#### Supplied data

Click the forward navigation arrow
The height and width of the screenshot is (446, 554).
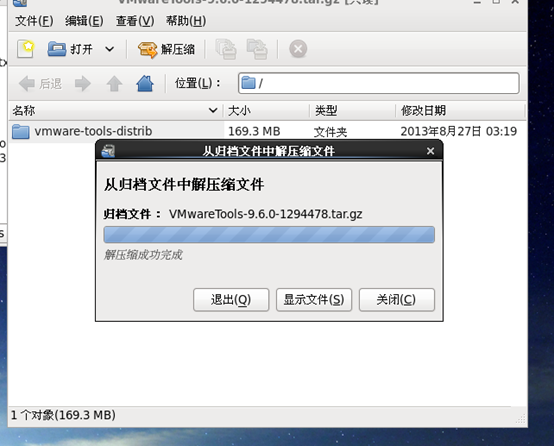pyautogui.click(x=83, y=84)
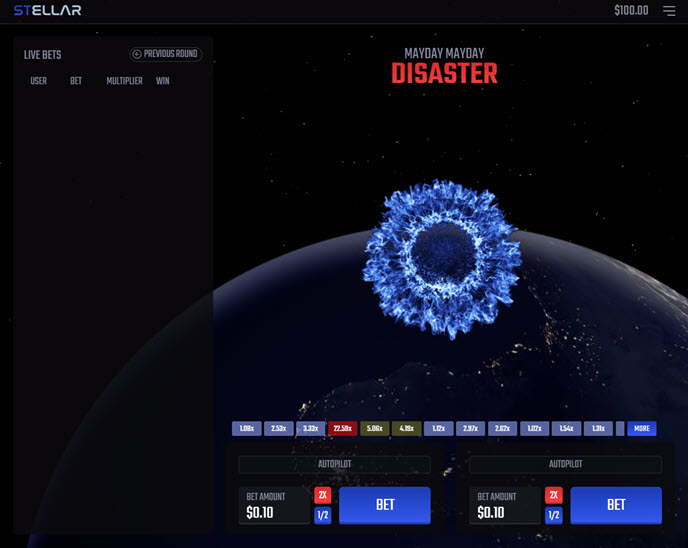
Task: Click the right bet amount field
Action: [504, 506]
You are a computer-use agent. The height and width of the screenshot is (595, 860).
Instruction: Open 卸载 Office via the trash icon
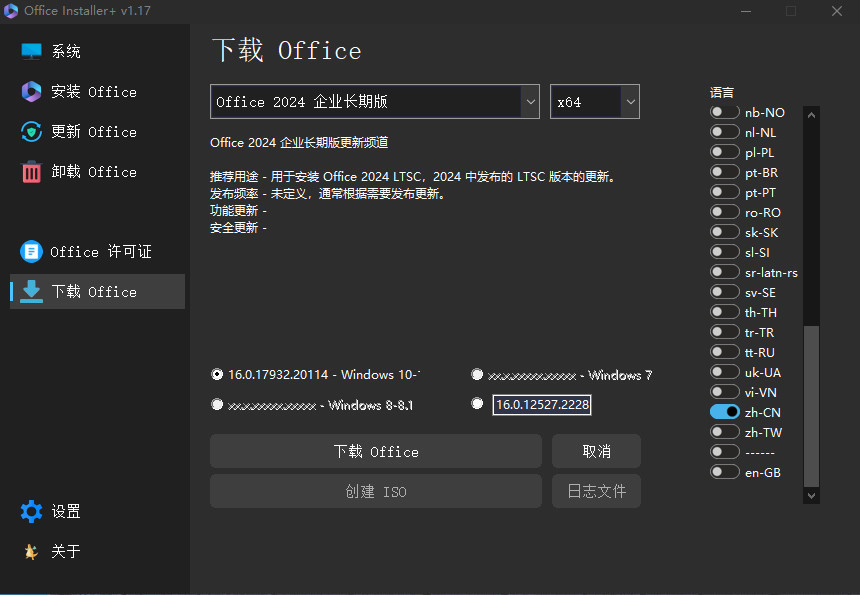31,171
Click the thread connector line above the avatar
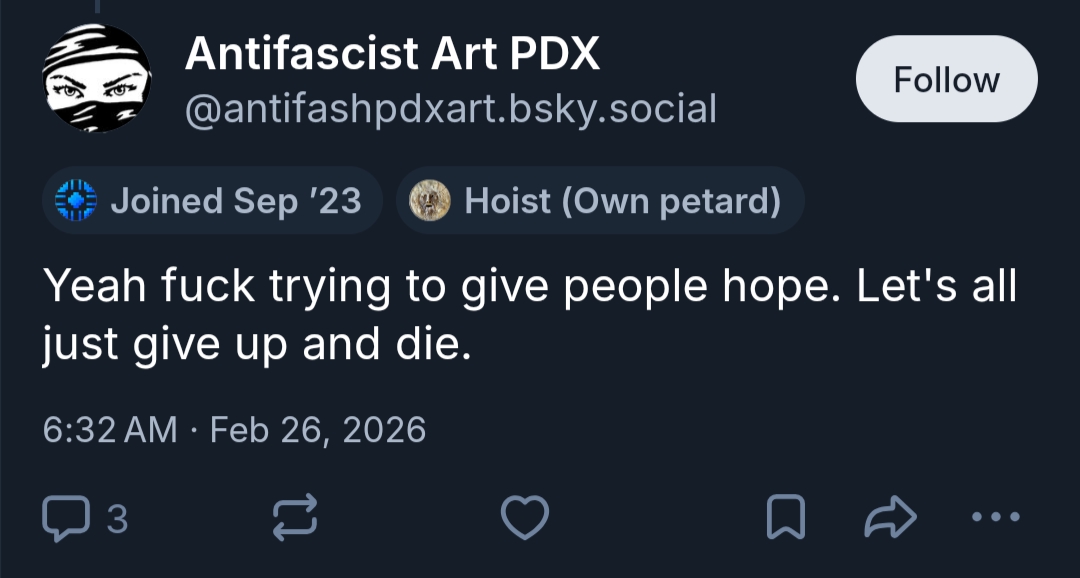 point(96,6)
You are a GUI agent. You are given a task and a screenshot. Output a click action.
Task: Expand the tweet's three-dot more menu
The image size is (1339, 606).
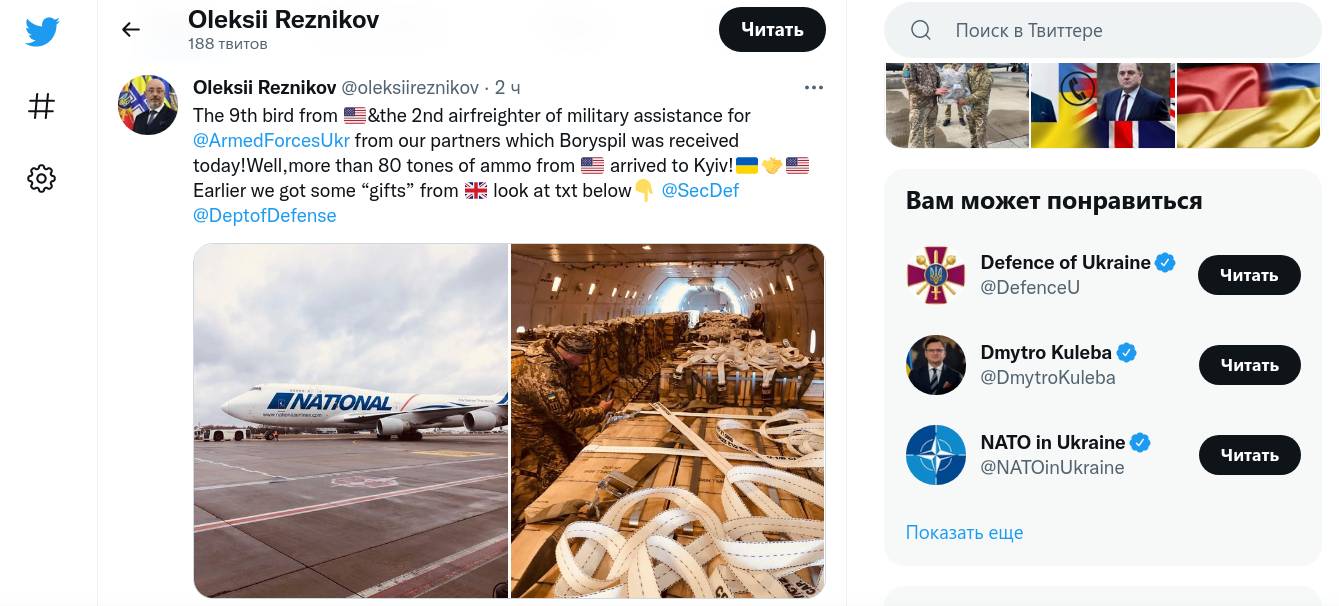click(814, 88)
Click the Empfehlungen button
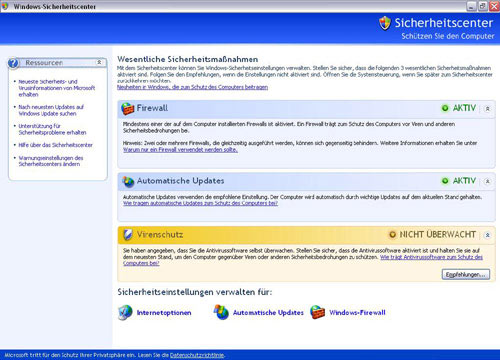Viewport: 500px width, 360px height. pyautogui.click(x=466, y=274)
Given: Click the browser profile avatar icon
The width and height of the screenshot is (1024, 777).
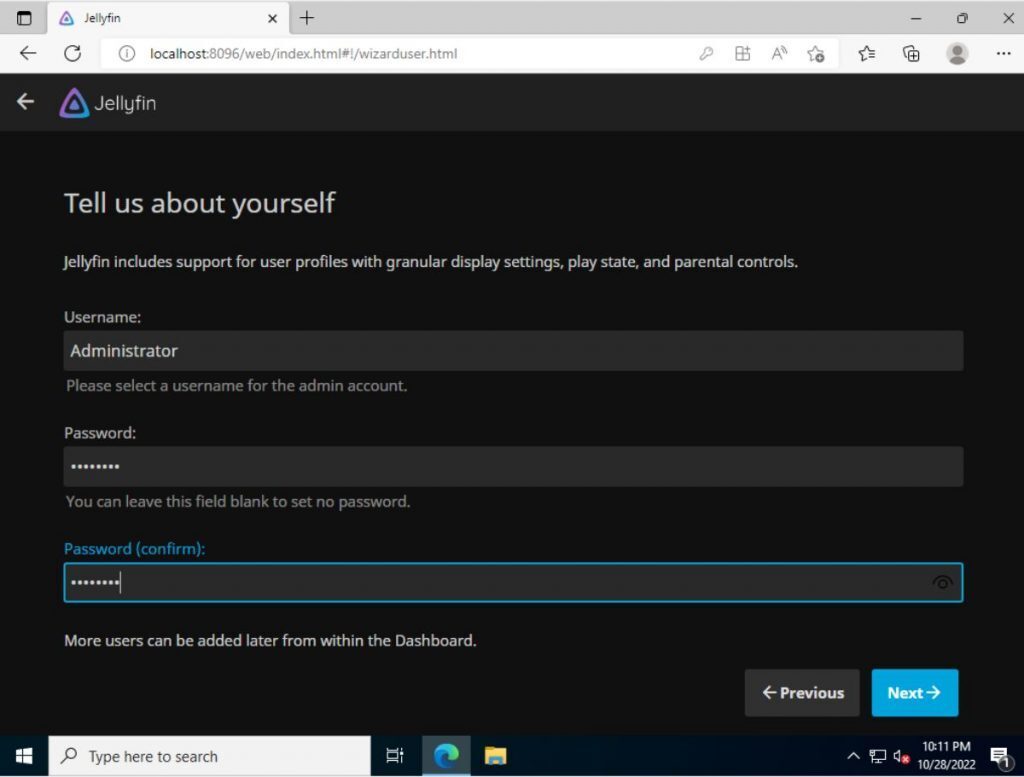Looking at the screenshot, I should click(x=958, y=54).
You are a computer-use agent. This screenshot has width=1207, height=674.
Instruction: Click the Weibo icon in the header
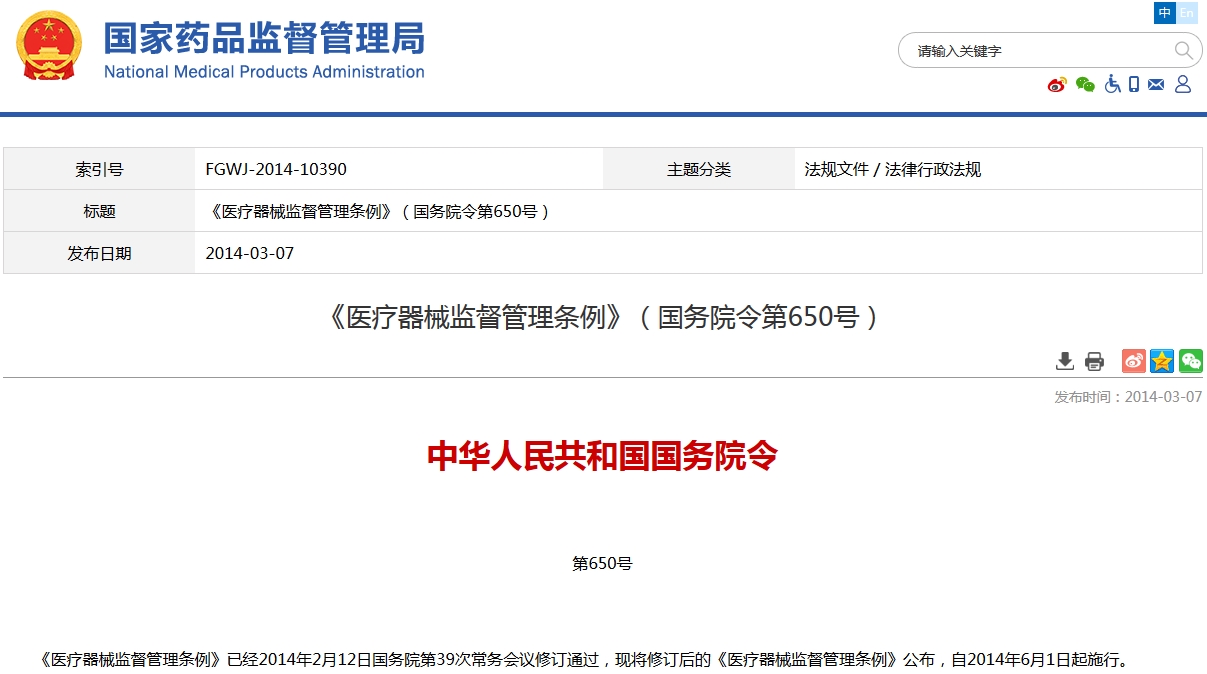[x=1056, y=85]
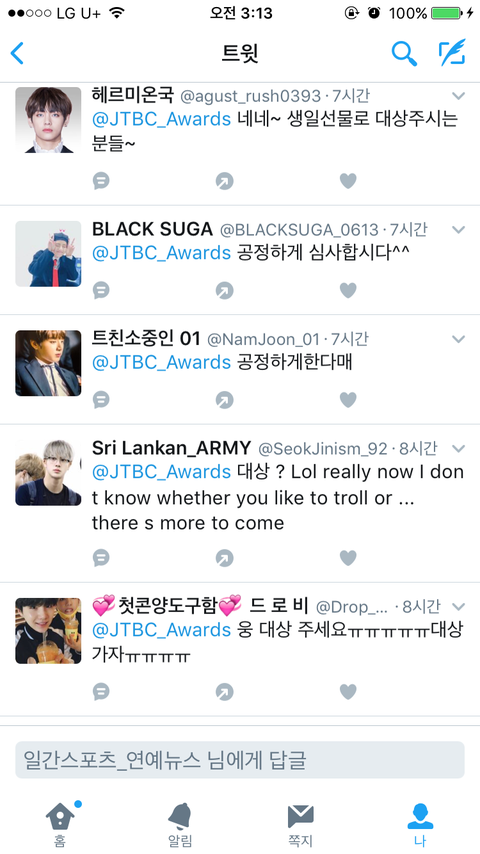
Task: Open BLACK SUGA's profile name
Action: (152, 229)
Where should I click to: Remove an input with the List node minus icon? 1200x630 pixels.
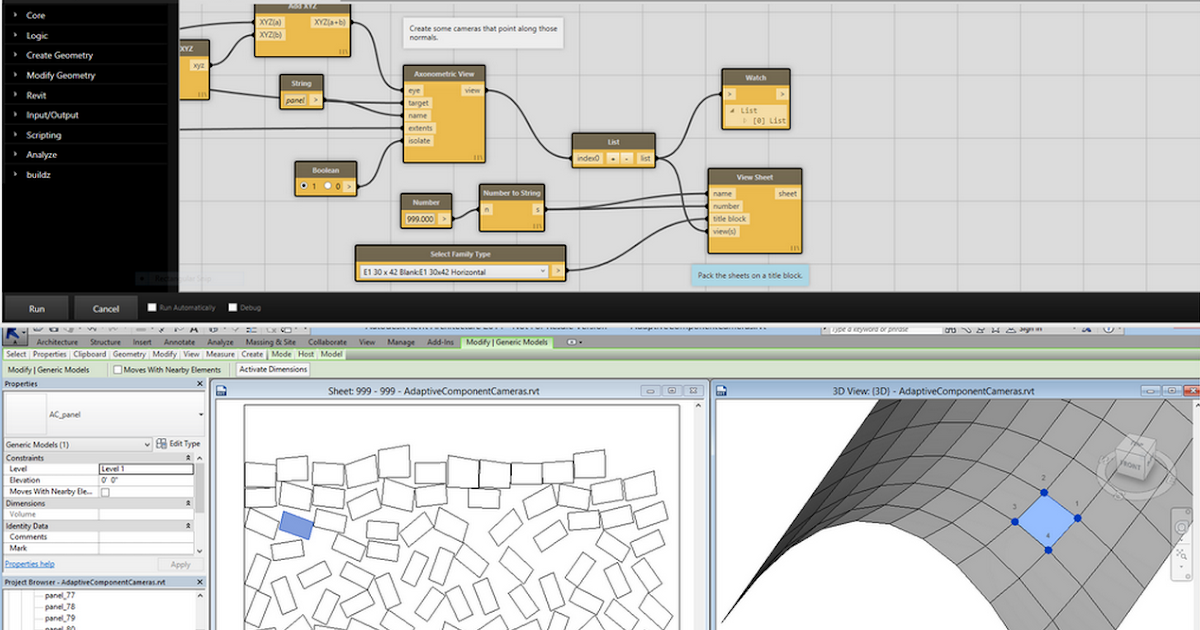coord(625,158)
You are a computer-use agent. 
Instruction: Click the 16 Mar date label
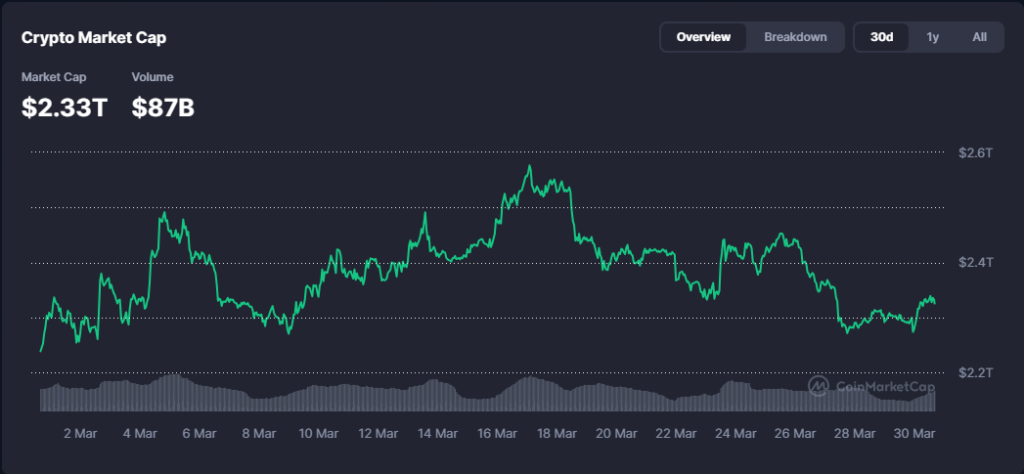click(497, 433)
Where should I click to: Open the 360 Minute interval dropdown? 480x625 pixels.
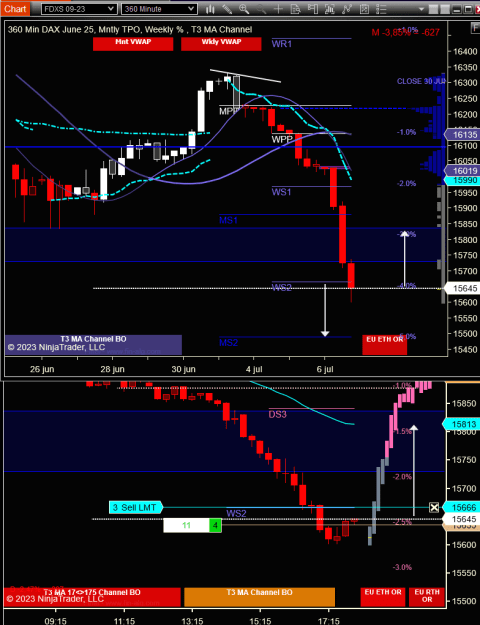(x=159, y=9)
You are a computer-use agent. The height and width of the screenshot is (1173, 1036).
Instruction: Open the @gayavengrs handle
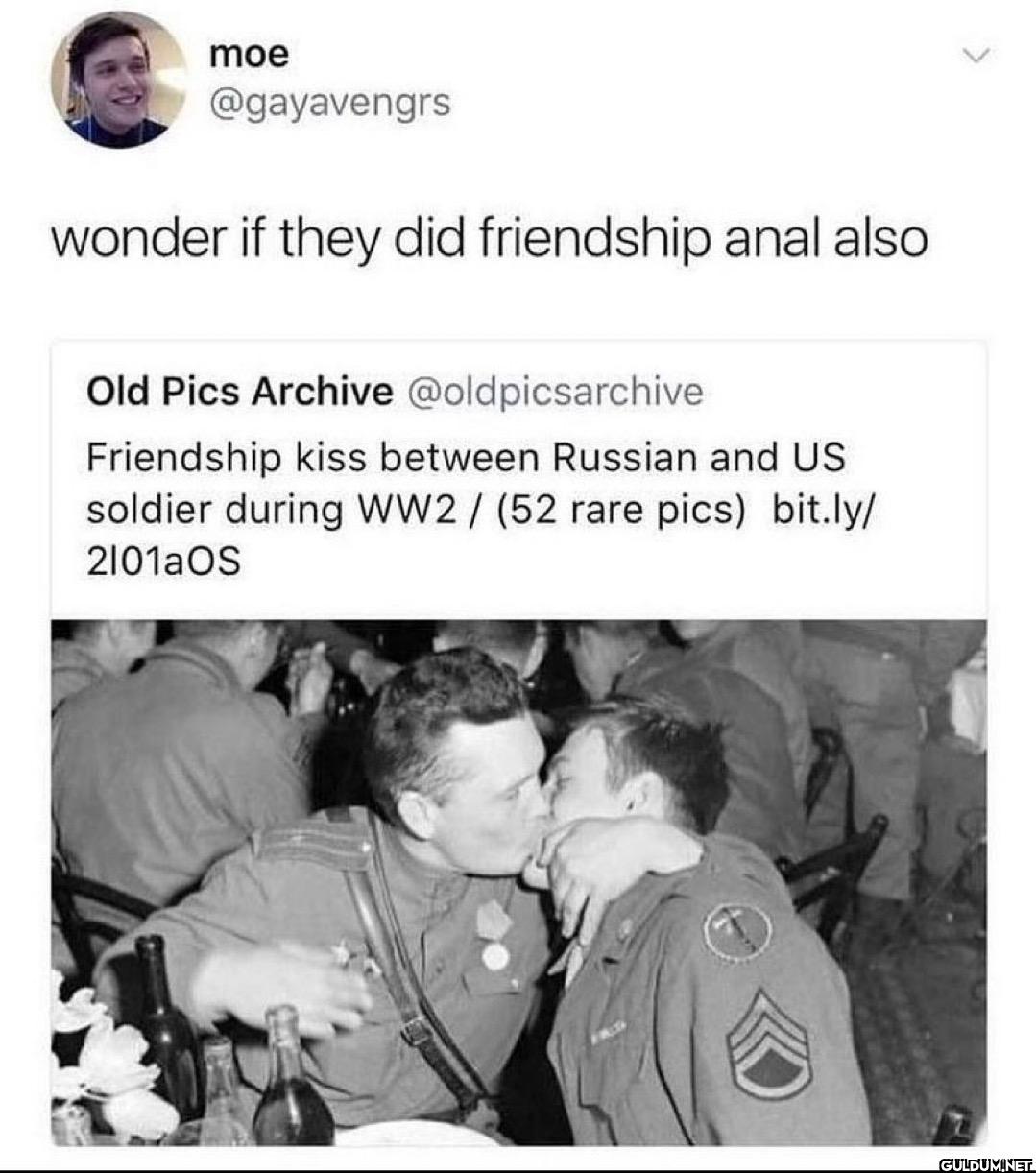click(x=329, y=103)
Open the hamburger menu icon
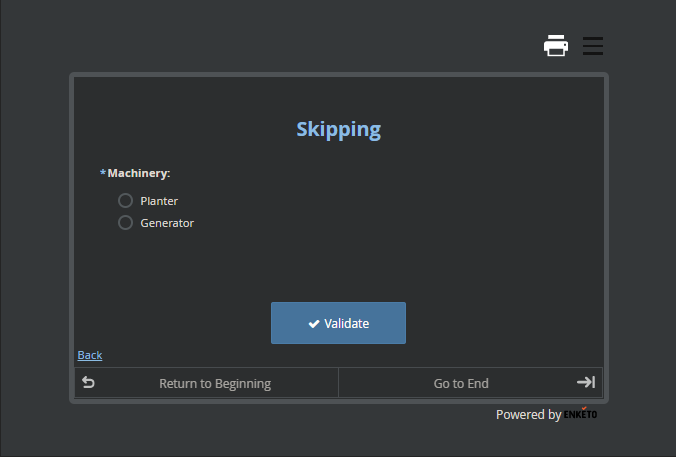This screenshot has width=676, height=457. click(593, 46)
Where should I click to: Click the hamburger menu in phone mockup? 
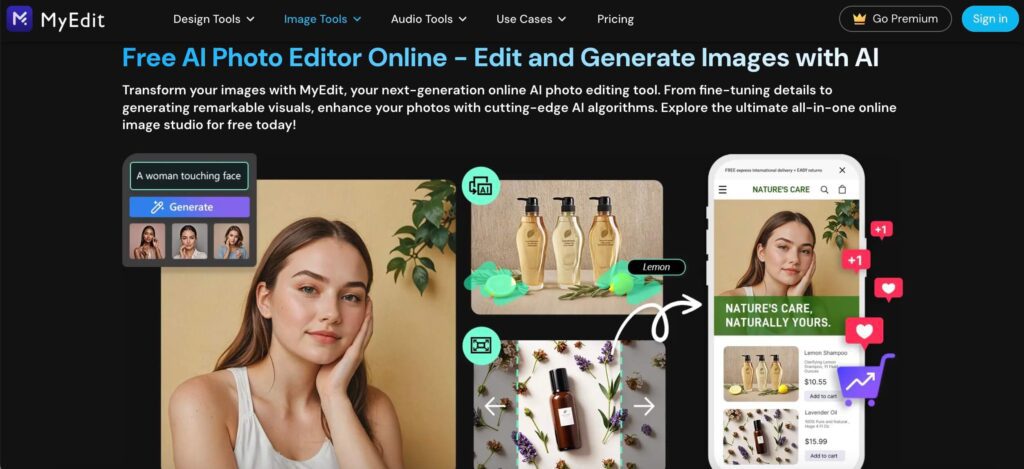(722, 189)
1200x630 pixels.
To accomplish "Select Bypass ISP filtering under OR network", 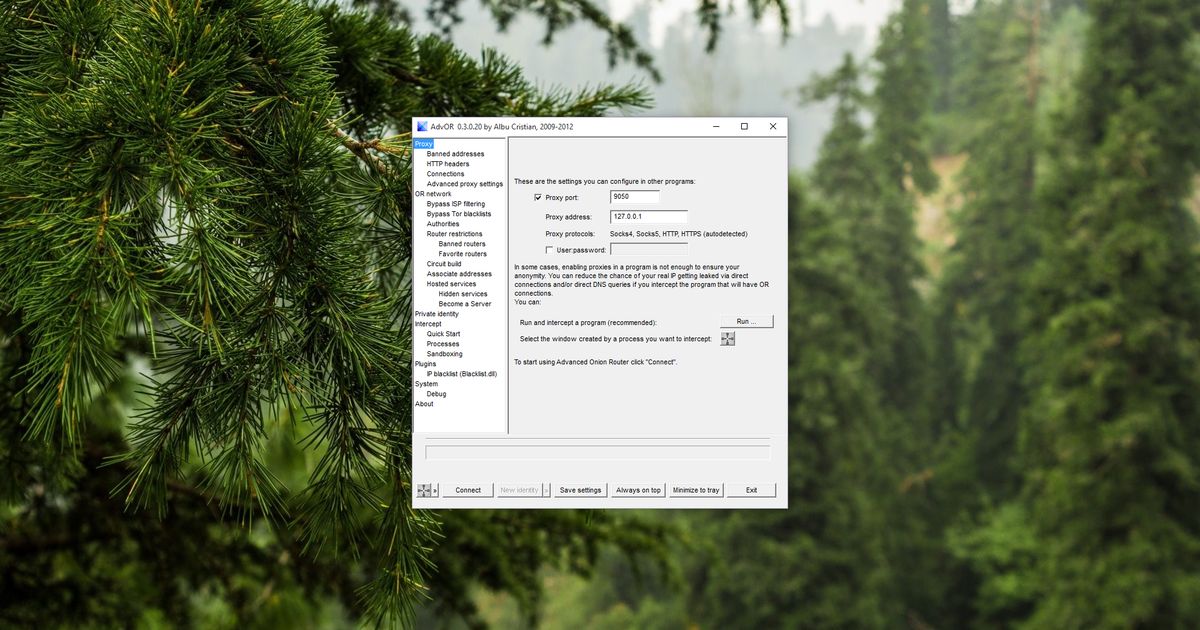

########

▶ **Task requirements**:
All lines of the listing must be given again exactly, excluding the pictures.

▶ **Solution for this task**:
Click the forward navigation arrow
The height and width of the screenshot is (446, 554).
pyautogui.click(x=83, y=84)
Task: Click the right bet amount field
Action: [504, 506]
You are a computer-use agent. The height and width of the screenshot is (595, 860).
Instruction: Open 卸载 Office via the trash icon
31,171
Click the thread connector line above the avatar
 point(96,6)
You are a GUI agent. You are given a task and a screenshot. Output a click action.
Task: Expand the tweet's three-dot more menu
The image size is (1339, 606).
click(814, 88)
Click the Empfehlungen button
Viewport: 500px width, 360px height. pyautogui.click(x=466, y=274)
Given: Click the browser profile avatar icon
The width and height of the screenshot is (1024, 777).
Looking at the screenshot, I should click(x=958, y=54).
You are a computer-use agent. This screenshot has width=1207, height=674.
Instruction: Click the Weibo icon in the header
[x=1056, y=85]
Task: Open BLACK SUGA's profile name
Action: (152, 229)
Where should I click to: Remove an input with the List node minus icon? 1200x630 pixels.
coord(625,158)
You are a computer-use agent. 
Instruction: Click the 16 Mar date label
click(497, 433)
Where should I click to: Open the 360 Minute interval dropdown? 480x625 pixels.
(x=159, y=9)
You are a computer-use agent. The height and width of the screenshot is (1173, 1036).
Instruction: Open the @gayavengrs handle
click(x=329, y=103)
Open the hamburger menu icon
This screenshot has width=676, height=457. click(593, 46)
Where should I click to: Click the hamburger menu in phone mockup? 
(722, 189)
1200x630 pixels.
To accomplish "Select Bypass ISP filtering under OR network", 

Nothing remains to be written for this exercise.